I only really ever entertain the advances of taken men because I feel like they are the only ones I ever get, and to me its just something to keep me busy until a good single guy comes along. Some of my friends have told me because I’m really confident, carefree and give off a kind of “I don’t give a fuck” attitude, this is very attractive & exciting for men who aren’t looking for something serious and are probably tired of their nagging wives/girlfriends. And they say it’s this sort of demeanor that keeps away the single guys because I just come off as someone looking for fun. But this confuses me, because at the same time everyone says guys are totally unattracted to girls who seem like they really want a boyfriend and it’s usually when you’re not looking and are content to be on your own is when people find you most attractive and I’m definitely content & confident on my own. So which one is it?? I am a little quirky, have a “strong” personality (I am told) definitely smart and have been told I’m really funny, but shouldn’t that make me equally as attractive to single men as married/taken men? Or are married men just more brave about approaching me (or any woman) because they know their status makes them sexually non-threatening and I’m the one who attracts them by actually entertaining their advances??  Why is this happening and how do I turn this tide? Please help!

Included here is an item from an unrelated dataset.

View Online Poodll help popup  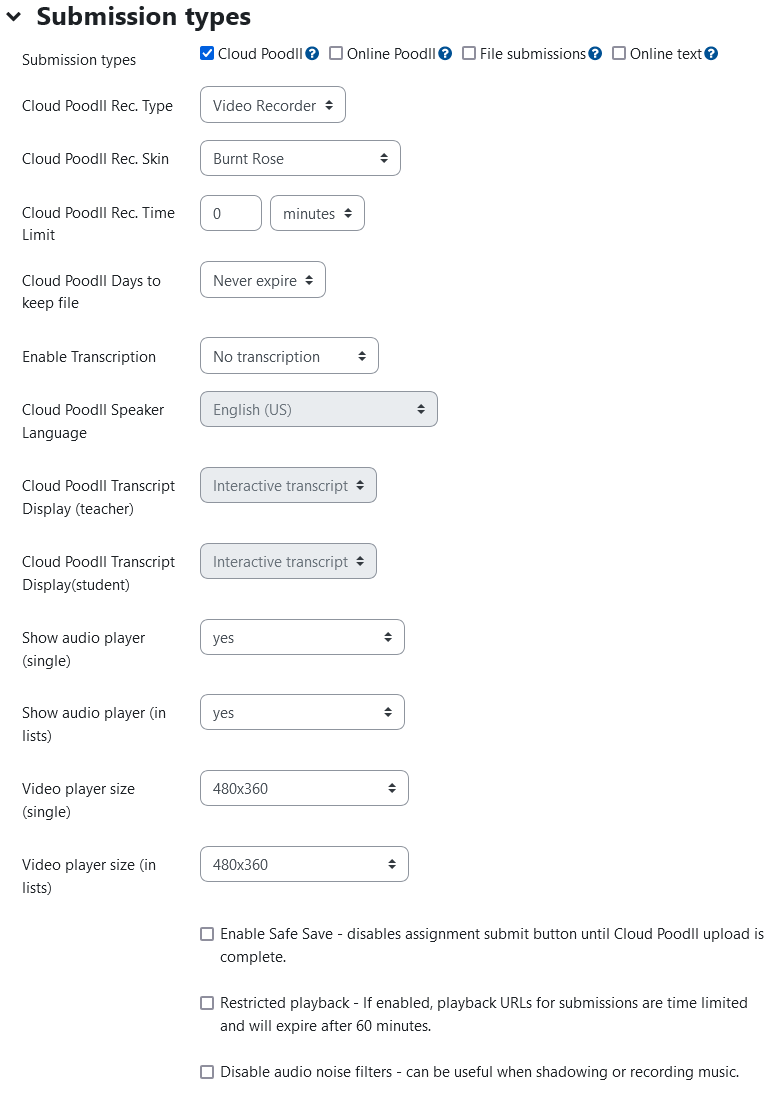point(445,53)
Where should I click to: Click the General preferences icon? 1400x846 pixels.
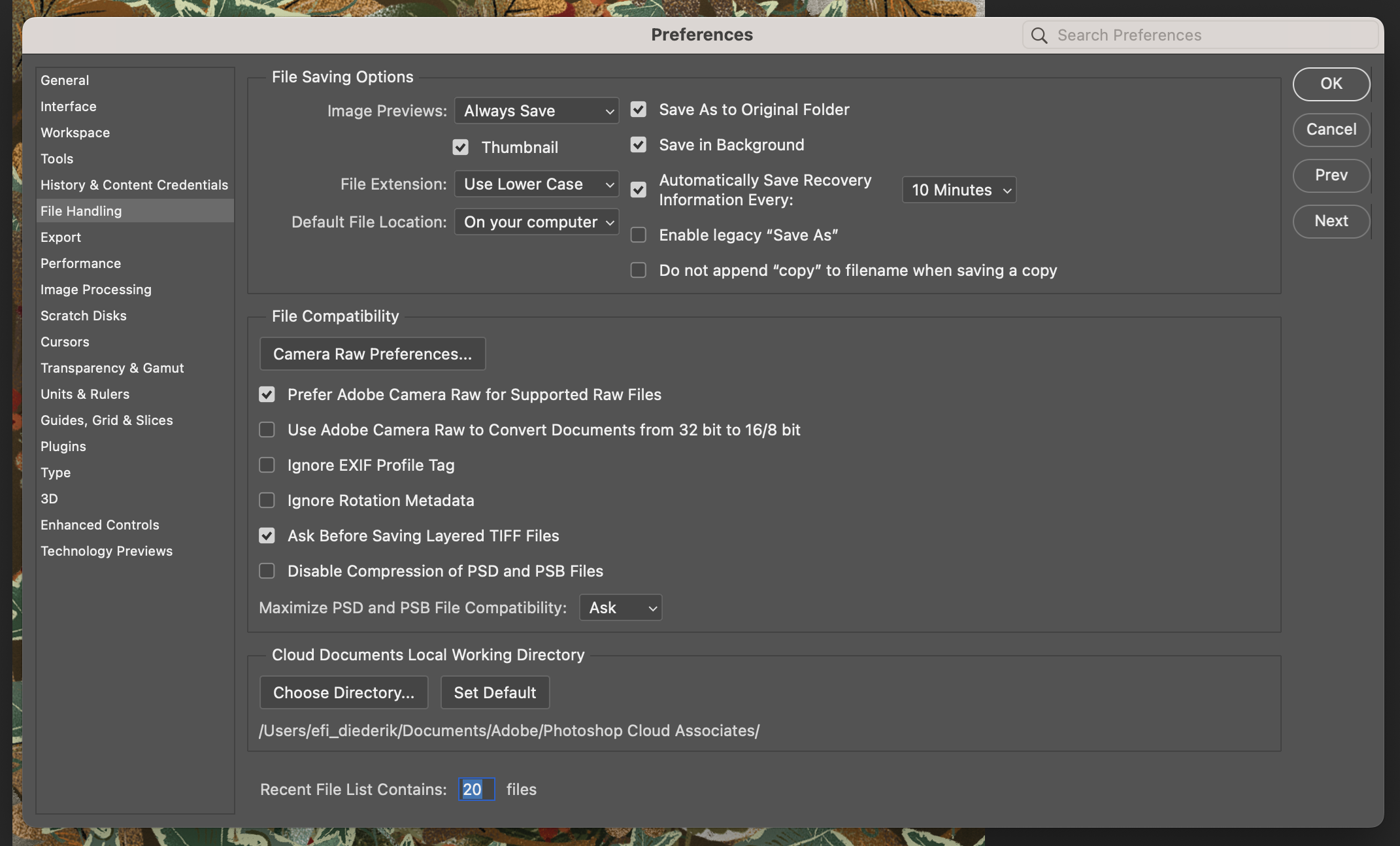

I don’t seek out these taken men, but I have entertained their advances at times and have definitely “gone there” with a few.

Okay. There’s your answer as to why you “seem” to attract a lot of married or otherwise available men. These men will hit on anybody. It’s not something special or unique about you. But they pursue or push the issue with you because you entertain them. I’m not judging. While I’ve never gone the married man route, I’ve absolutely engaged and involved myself with men who had girlfriends.I liked the idea (aka the lie) of fulfilling something that the man’s girlfriend didn’t. The compliment was in the delusion that they were somehow choosing me over someone else.  It wasn’t until one particularly toxic and unfortunate situation that began almost 6 years about that still rears its ugly head to this day did I really understand how insulting and disingenuous these types of advances are. Right now, you think these men get involved with you because there’s something special about you. Something better than their “nagging” wives. Newsflash: A man could be very happily married and love his wife and still want sex with other women. The two can be mutually exclusive. That “I don’t give a fuck” attitude your friends suggest that you have? That’s not a compliment. Not from your friends and not from the men. What they are telling you is that maybe people see you as someone with no moral compass. It’s one thing to behave that way. It’s another to demonstratively show no shame in behaving that way.

These men are not honing in on your because of your carefree attitude or strong personality or sexuality. They aren’t honing in on you at all. They just take it to the next level with you because you allow it. Why do you allow it? I don’t know.Only you know that. You’ve convinced yourself that you’re so just so incredible that available men don’t have the stones to approach you. When, quite possibly, you don’t want them in the first place.

I only really ever entertain the advances of taken men because I feel like they are the only ones I ever get, and to me its just something to keep me busy until a good single guy comes along.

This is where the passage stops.